The Great Paywall of New York begins today. Readers can enjoy 20 free articles a month but any more than that will require a $15 monthly payment. $15/month gets you digital access and an app for your phone. $20 also gets you an iPad app, Times Reader 2.0 and NYTimes App for the Chrome Web Store. $35 a month combines the features of the other two plans, logically enough.
However, The Times didn’t tell us until today about this:
The Onion says it best in this satiric bit:
“In a move that media executives, economic forecasters, and business analysts alike are calling “extremely bold,” NYTimes.com put into place a groundbreaking new business model today in which the news website will charge people money to consume the goods and services it provides. “The whole idea of an American business trying to make a profit off of a product its hired professionals create on a daily basis is a truly brave and intrepid strategy,” said media analyst Steve Messner, adding that NYTimes.com’s extremely risky new approach to commerce—wherein legal tender must be exchanged in order to receive a desired service—could drastically reduce the publication’s readership.
“To ask NYTimes.com’s 33 million unique monthly visitors to switch to a cash-for-manufactured-goods-based model from the standard everything-online-should-be-free-for-reasons-nobody-can-really-explain-based model is pretty fearless.

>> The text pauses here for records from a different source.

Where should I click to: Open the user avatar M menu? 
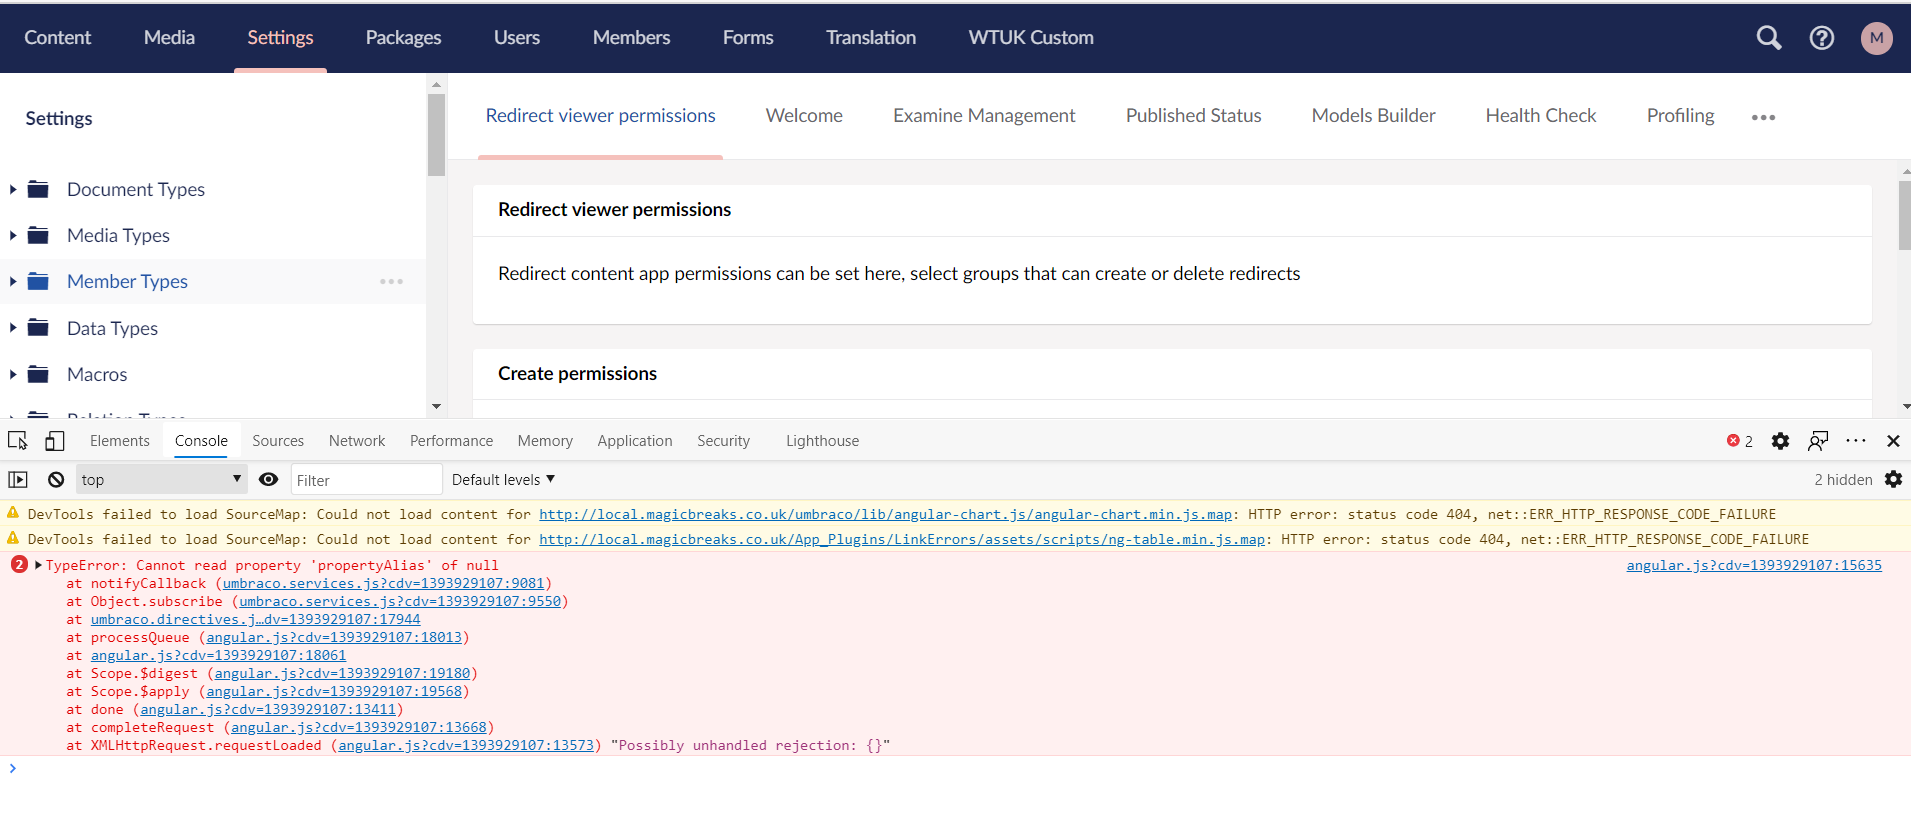coord(1876,38)
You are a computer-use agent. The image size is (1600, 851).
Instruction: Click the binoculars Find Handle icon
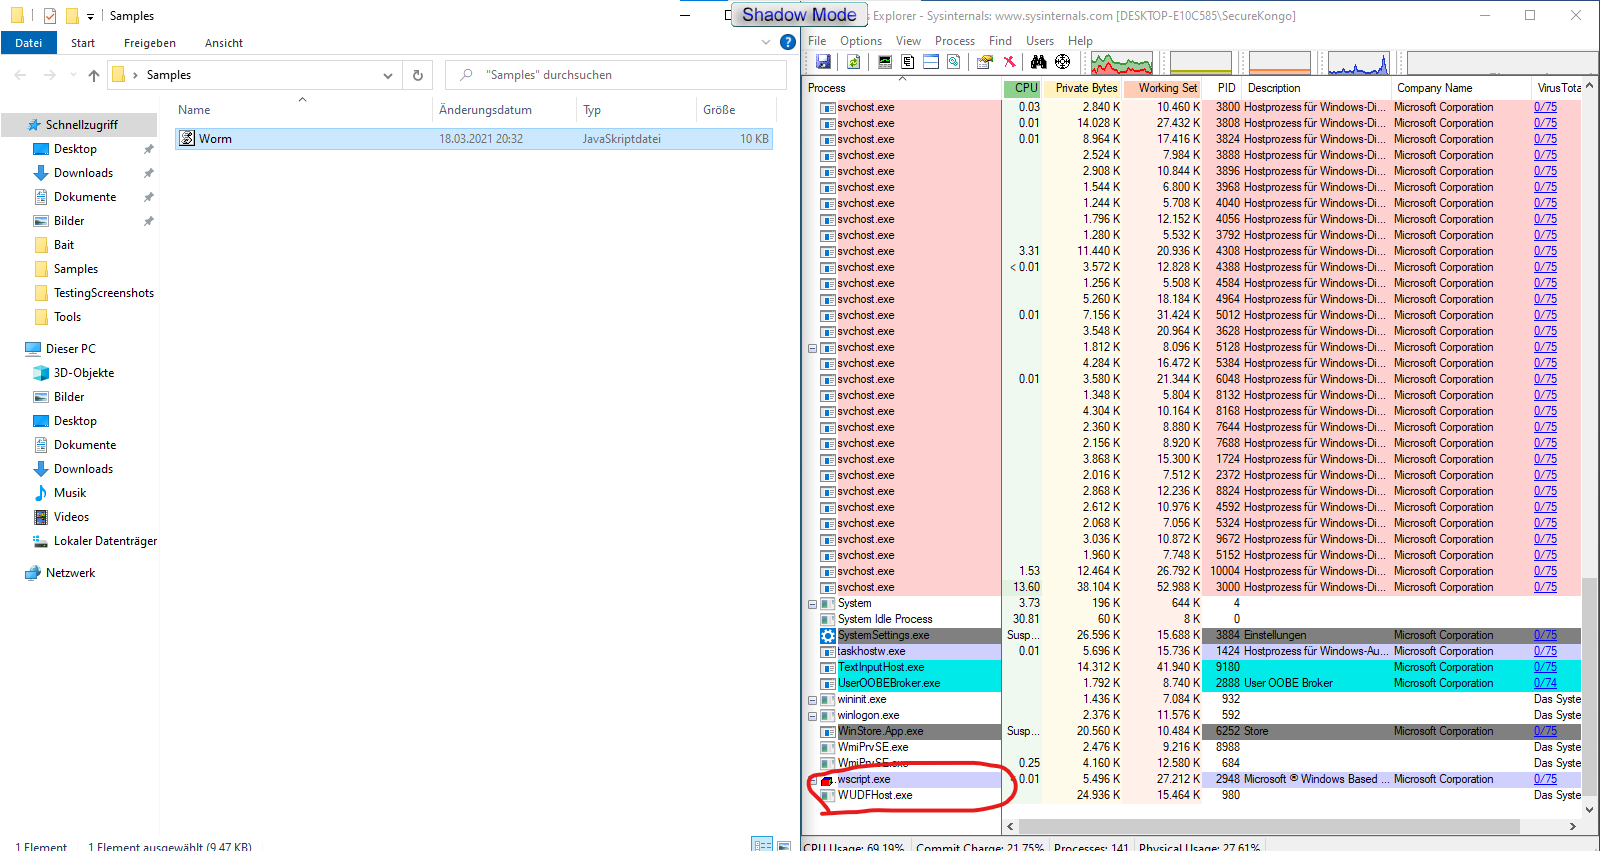click(x=1039, y=62)
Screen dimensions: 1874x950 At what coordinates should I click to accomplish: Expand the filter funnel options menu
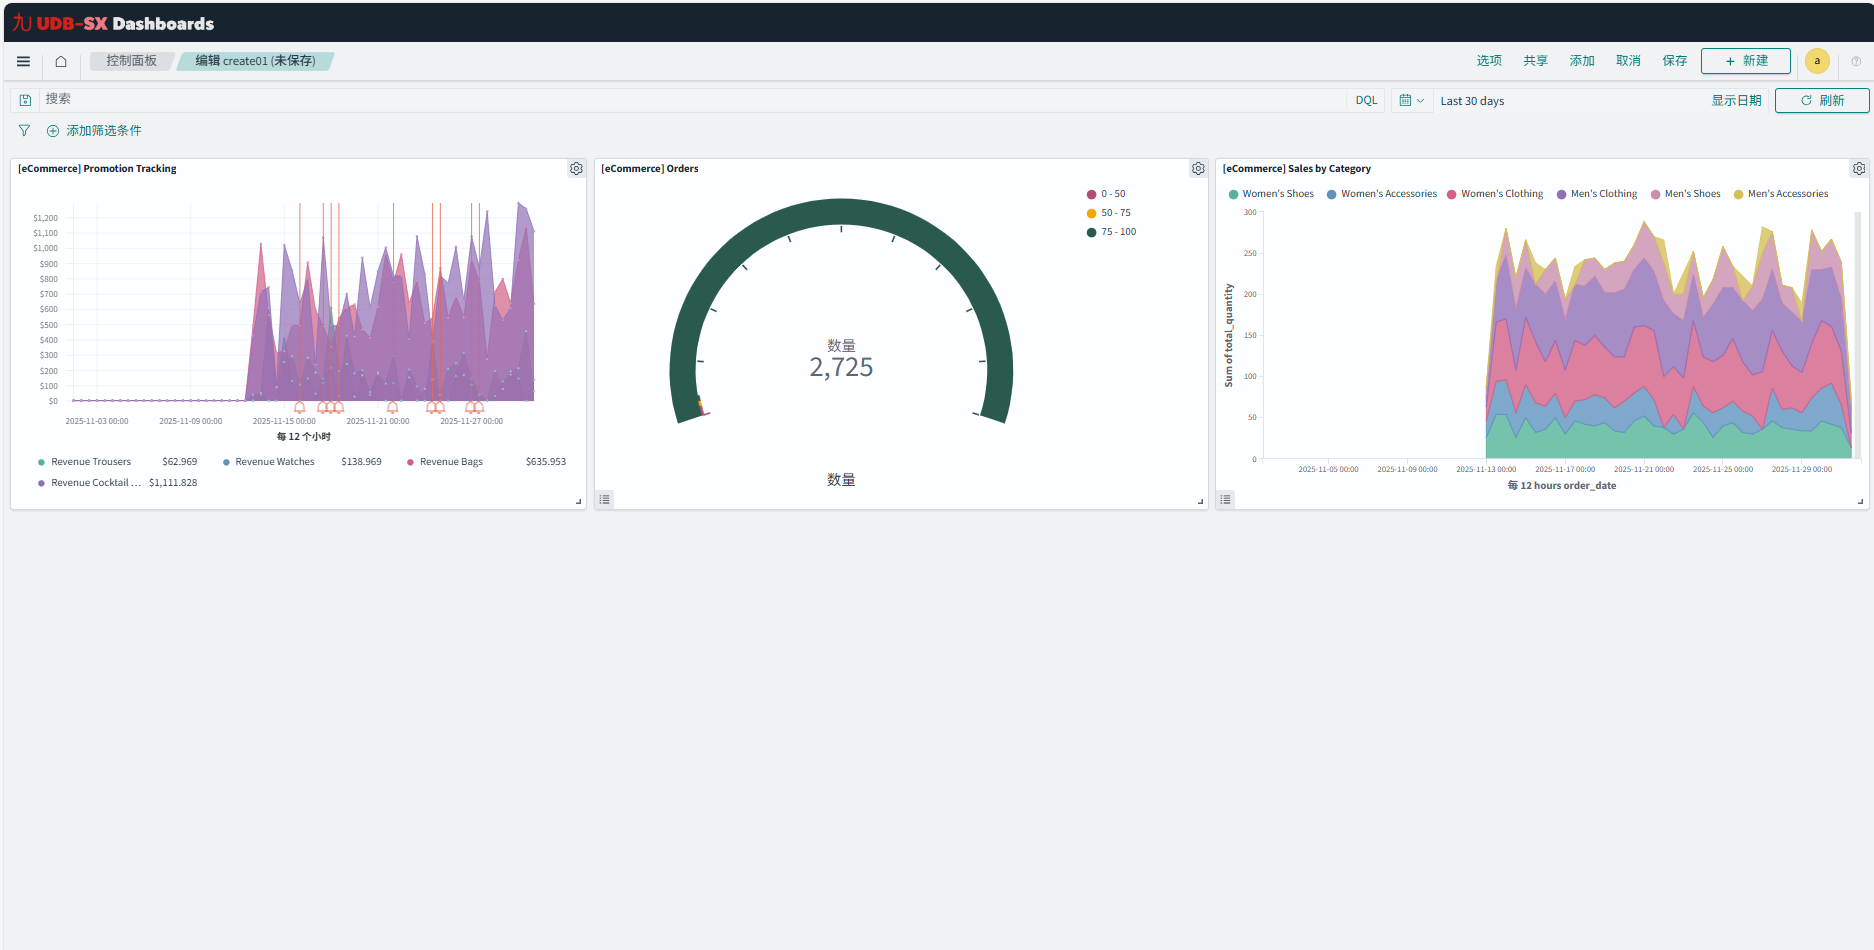click(24, 131)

It’s almost as if The New York Times is equating itself with a business trying to function in a capitalistic society.”
I think the $15 pricetag is slightly steep — $10 seems better. But I’m not against the paywall idea and I hope it works. Here’s why:
1) Writing is worth something: When we refuse to pay for quality writing, we are saying that quality writing is worthless. That makes me want to spill whiskey all over your laptop.
2) The New York Times has people on the ground. Blogs (including us) wouldn’t have anything to write about if institutions like The Times didn’t have reporters finding the news in the first place.
3) This is called investigative reporting. This is the most necessary type of reporting and there’s rarely enough funding for it. From Gawker:
The New York Times cover story about a euthanizing, beleaguered hospital during and after Hurricane Katrina in New Orleans dropped today. It’s estimated to have cost around $400,000. What kind of reporting does that buy? The expensive, endangered type.
The kicker? The New York Times didn’t even have the money to fund that investigation. Most of the bill was footed by ProPublica, a independent non-profit “newsroom” doing investigative journalism. Gawker again:
What’s going to happen to investigative journalism because of blogs? Important question with hard answers nobody’s sure of yet (except for blogs doing their own investigative journalism, maybe). Just as important, however, are the number of readers who are going to click through to Fink’s story. Bringing into question a $400,000 story’s costs misses the larger point of how much the actual information contained within the story’s worth to readers, and who’s going to capitalize on it. Again: it took a non-profit to get a story of this size out there. Who’s going to pay for the next Watergate? Or the next Torture Memos? And what kind of models are going to emerge from it?
4) Its digital version is pretty f*cking good.
For the parents of the children who are grooming themselves to be Ado Annie and for the die-hard liberals who need to spread the paper out all over the floor in order to properly consume it or fold it into portable pieces for a morning commute, your home delivery subscription automatically includes digital access including tablet and mobile versions of the site.
What do you think? Is this an ethical decision? Is it worth it? Are you just gonna use the hacks described here instead of subscribing? Do you think The New York Times writes so many stupid articles that you really don’t give a shit? Is anyone else excited about UNLIMITED ACCESS TO THE ENTIRE ARCHIVE IF YOU PAY THE FEEEEE!?!?!??!?!!